Your answer must be the line holding "Tout Accepter [button] (337, 1099)" followed by every later line through the end of the entries, exactly as written.

Given data Block Start

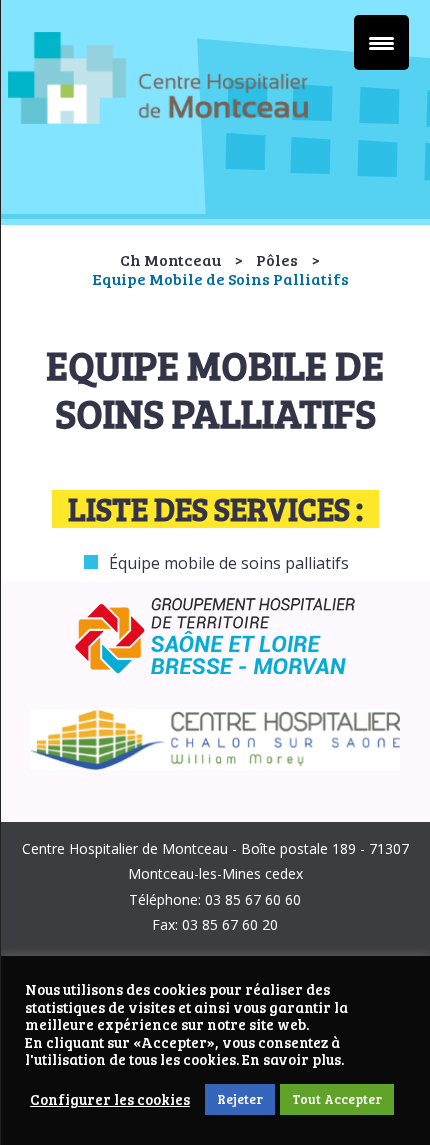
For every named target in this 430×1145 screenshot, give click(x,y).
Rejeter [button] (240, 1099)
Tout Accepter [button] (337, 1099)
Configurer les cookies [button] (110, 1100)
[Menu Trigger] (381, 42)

Given data Block End

▶ _Completed exercise_:
Tout Accepter [button] (337, 1099)
Configurer les cookies [button] (110, 1100)
[Menu Trigger] (381, 42)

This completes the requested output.